Not  only had I found myself in one of the most beautiful spots in all of Australia, the welcome I received was second to none. The praise I received was adorable. From wide eyes at the use of a second table for dishes, to having a hard case for your eggs while on the road, and how could I forget the fish curry. The bloody fish curry. One night of fish curry for the boys led to heading into town for more coconut milk and curry paste for more fish curries. I was made to feel on top of the world, albeit for the simple things. What was meant to be a couple of nights soon turned into a few more, and before I knew it, it had been a week. My cup had been sufficiently filled by four beautiful boys – in no way as sexually as your dirty minds are thinking. However would I be opposed? I couldn’t truthfully say.

Days spent eyeballing the horizon for waves, whales and sunsets

From what I can broadly make of it, to denigrate social institutions is turn your nose up at the social constructs that create a functioning society, from friendships, relationships and family, to social hierarchies, to the value of peers. For me, I found myself denigrating the social institution of friends. I broke rule number one. There’s a side of me that is so hard on being alone sometimes, a side that comes from this need to protect myself from being hurt, like I’m the only one I can trust not to hurt me. But its remiss not to acknowledge just how special it is to have people around you, and how even more special it is to have the coolest collection of friends that I have. While I stand by the need for the rejuvenation that  me-time provides during rough seas, there’s absolutely no need to punish myself into isolation beyond that.

I am so grateful to feel so comfortable in my own company, but there’s certainly times on the road where I find myself gazing upon groups of friends with a big ol’ nostalgic tug at the heart strings for all my beautiful beautiful beautiful friends.

We all need to think to keep things straight, but we only think by talking. We need to talk about the past so we can distinguish the trivial, overblown concerns that otherwise plague our thoughts from the experiences that are truly important.

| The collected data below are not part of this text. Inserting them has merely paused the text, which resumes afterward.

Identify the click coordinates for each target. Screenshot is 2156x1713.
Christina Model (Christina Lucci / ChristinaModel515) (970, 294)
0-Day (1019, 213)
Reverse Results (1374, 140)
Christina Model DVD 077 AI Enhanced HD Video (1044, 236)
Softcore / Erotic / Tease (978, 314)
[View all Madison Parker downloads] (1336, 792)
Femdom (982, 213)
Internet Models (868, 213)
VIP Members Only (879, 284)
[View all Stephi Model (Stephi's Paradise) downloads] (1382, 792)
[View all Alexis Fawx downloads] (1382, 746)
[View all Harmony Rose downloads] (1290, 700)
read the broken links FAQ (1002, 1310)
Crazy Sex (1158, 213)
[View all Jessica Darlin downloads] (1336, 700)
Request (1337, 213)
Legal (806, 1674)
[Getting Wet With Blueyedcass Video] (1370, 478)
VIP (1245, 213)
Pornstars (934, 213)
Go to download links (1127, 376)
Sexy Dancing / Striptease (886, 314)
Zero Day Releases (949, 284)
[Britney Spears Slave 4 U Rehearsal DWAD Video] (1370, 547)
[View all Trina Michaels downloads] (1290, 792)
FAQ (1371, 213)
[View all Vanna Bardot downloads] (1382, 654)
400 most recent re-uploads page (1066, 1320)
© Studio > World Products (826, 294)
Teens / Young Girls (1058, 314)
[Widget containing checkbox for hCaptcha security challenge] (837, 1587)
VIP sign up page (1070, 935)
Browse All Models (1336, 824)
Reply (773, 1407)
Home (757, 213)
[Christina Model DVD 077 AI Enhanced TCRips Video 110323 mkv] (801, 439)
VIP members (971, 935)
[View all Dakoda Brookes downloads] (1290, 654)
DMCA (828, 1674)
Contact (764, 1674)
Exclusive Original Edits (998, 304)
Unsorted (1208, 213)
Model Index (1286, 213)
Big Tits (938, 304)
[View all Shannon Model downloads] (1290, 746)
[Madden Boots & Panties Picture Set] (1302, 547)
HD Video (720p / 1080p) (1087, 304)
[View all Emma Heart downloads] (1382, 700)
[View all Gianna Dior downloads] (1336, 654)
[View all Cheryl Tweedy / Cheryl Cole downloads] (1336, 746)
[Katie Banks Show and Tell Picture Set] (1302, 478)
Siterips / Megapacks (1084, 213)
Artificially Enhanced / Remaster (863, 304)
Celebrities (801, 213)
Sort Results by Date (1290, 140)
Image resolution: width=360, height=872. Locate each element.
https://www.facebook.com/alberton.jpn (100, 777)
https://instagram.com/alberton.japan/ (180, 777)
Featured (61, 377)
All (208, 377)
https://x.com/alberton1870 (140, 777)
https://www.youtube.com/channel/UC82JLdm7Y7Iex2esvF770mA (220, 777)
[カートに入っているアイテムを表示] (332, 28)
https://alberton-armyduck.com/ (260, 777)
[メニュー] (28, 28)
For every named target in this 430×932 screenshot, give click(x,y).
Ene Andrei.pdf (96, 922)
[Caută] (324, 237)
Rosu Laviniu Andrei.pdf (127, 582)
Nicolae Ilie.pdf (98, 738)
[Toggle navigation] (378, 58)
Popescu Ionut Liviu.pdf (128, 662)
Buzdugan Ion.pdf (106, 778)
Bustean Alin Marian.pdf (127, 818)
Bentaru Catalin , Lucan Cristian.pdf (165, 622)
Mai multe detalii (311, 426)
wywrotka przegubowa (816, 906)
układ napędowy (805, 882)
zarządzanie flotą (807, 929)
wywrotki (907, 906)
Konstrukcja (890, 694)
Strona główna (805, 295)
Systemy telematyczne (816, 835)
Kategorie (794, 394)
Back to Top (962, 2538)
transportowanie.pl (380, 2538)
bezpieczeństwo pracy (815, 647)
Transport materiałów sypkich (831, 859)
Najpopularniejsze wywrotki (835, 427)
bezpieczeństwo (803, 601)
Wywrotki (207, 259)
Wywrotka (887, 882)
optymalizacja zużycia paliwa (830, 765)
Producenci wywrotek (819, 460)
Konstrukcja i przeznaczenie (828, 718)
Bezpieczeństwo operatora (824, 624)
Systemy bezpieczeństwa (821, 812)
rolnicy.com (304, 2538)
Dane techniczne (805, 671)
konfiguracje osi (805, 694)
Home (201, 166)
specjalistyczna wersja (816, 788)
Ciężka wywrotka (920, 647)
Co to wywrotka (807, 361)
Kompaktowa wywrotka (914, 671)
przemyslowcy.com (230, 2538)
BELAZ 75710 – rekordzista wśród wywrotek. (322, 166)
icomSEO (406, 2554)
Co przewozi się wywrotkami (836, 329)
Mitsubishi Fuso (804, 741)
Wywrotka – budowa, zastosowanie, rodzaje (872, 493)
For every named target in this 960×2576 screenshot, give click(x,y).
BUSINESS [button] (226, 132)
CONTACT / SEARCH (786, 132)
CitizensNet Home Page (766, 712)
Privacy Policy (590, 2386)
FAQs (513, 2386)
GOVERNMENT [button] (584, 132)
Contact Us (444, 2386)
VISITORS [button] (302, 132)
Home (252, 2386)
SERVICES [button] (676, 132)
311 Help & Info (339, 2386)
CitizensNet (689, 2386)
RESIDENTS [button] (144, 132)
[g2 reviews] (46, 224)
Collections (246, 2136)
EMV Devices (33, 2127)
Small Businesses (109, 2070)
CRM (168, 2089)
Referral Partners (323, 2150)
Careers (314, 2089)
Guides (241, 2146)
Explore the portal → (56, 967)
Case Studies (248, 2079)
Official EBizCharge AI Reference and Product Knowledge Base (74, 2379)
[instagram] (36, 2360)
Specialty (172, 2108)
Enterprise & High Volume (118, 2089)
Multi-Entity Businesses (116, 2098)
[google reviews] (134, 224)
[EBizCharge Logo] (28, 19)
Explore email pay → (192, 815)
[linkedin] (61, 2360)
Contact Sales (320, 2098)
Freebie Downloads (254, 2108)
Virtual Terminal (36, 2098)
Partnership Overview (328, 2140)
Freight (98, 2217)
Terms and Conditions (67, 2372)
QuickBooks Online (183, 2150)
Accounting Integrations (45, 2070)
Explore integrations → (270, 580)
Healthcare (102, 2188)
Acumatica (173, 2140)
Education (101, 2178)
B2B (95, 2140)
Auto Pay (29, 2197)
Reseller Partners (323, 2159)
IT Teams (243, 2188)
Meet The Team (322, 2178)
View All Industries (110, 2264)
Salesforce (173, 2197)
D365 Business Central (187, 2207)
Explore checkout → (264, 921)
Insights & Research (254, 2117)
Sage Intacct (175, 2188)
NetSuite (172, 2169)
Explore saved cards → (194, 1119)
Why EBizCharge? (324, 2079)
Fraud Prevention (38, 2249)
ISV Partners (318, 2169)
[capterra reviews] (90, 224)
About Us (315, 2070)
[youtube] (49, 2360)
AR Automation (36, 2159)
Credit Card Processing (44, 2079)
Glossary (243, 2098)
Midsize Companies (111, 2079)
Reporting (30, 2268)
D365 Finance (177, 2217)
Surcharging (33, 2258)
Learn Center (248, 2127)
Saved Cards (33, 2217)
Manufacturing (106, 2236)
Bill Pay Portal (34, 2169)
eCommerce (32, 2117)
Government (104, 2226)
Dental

We need to talk about the nature of the present and our plans for the future, so we know where we are, where we are going, and why we are going there. We must submit the strategies and tactics we formulate to the judgement of others, to ensure their efficiency and resilience. We need to listen to ourselves as we talk, so that we may organise our otherwise inchoate (imperfectly developed) bodily reactions, motivations and emotions into something articulate and organised, and dispense with those concerns that exaggerated and irrational. We need to talk – both to remember and to forget.